# Description


# Modules and Global Variables

In [4]:
from transformers import (
    AutoConfig, AutoTokenizer, AutoModelForSequenceClassification, 
    DefaultDataCollator, DataCollatorWithPadding, 
    TrainingArguments, Trainer,
)

from transformers.optimization import (
    AdamW, get_linear_schedule_with_warmup,
    Adafactor, AdafactorSchedule,
)

import wandb

import datasets
import evaluate

from sklearn.metrics import accuracy_score, f1_score

import numpy as np
import pandas as pd
import demoji

import os
import re
import random

In [5]:
### labels

ce_labels = ['True', 'False']
pc_labels = ['positive', 'negative', 'neutral']
pc_binary_labels = ['True', 'False']

labels = ce_labels

label2id = {k: i for i, k in enumerate(labels)}
id2label = {i: k for i, k in enumerate(labels)}
num_labels = len(labels)

print(label2id)
print(id2label)

{'True': 0, 'False': 1}
{0: 'True', 1: 'False'}


In [6]:
### paths and names

PROJECT_NAME = 'aspect_category_detection'
RUN_ID = 'v1'

DATA_V = 'v10'
DATA_T = 'ce' # ce or pc or pc_binary
AUGMENTATION = False
AUG_NAME = 'balanced'

model_checkpoint = 'snunlp/KR-ELECTRA-discriminator'

notebook_name = 'acd_snunlp_kr_electra_discriminator_v1.ipynb'

### fixed

model_name = re.sub(r'[/-]', r'_', model_checkpoint).lower()
run_name = f'{model_name}_{RUN_ID}'

ROOT_PATH = '/content/drive/MyDrive/aspect_based_sentiment_analysis'
SAVE_PATH = os.path.join(ROOT_PATH, PROJECT_NAME, model_name)
NOTEBOOK_PATH = os.path.join(SAVE_PATH, notebook_name)

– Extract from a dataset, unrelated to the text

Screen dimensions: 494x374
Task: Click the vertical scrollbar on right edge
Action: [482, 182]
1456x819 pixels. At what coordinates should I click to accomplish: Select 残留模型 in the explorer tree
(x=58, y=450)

augornot = f'_{AUG_NAME}' if AUGMENTATION is True else ''
TRAIN_DATA_PATH = os.path.join(ROOT_PATH, 'data', DATA_V, f'{DATA_T}_train{augornot}.csv')
EVAL_DATA_PATH = os.path.join(ROOT_PATH, 'data', DATA_V, f'{DATA_T}_dev.csv')

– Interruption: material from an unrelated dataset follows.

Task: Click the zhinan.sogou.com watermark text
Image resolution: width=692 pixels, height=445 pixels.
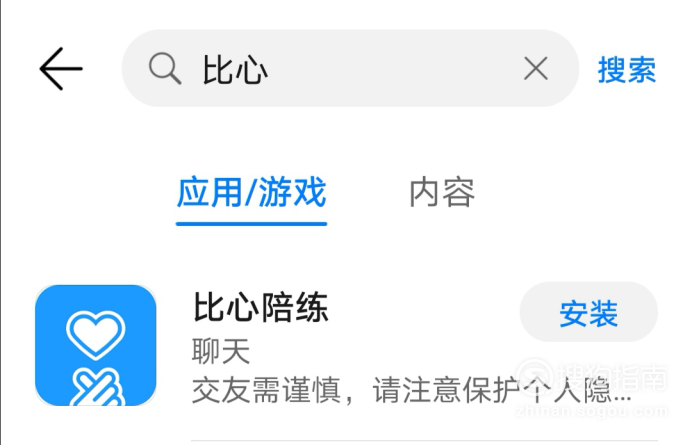Action: [x=591, y=411]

if os.path.exists(SAVE_PATH):
    print(f'{SAVE_PATH} exists.')
else:
    print(f'{SAVE_PATH} does not exist.')
if os.path.exists(NOTEBOOK_PATH):
    print(f'{NOTEBOOK_PATH} exists.')
else:
    print(f'{NOTEBOOK_PATH} does not exist.')
if os.path.exists(TRAIN_DATA_PATH):
    print(f'{TRAIN_DATA_PATH} exists.')
else:
    print(f'{TRAIN_DATA_PATH} does not exist.')
if os.path.exists(EVAL_DATA_PATH):
    print(f'{EVAL_DATA_PATH} exists.')
else:
    print(f'{EVAL_DATA_PATH} does not exist.')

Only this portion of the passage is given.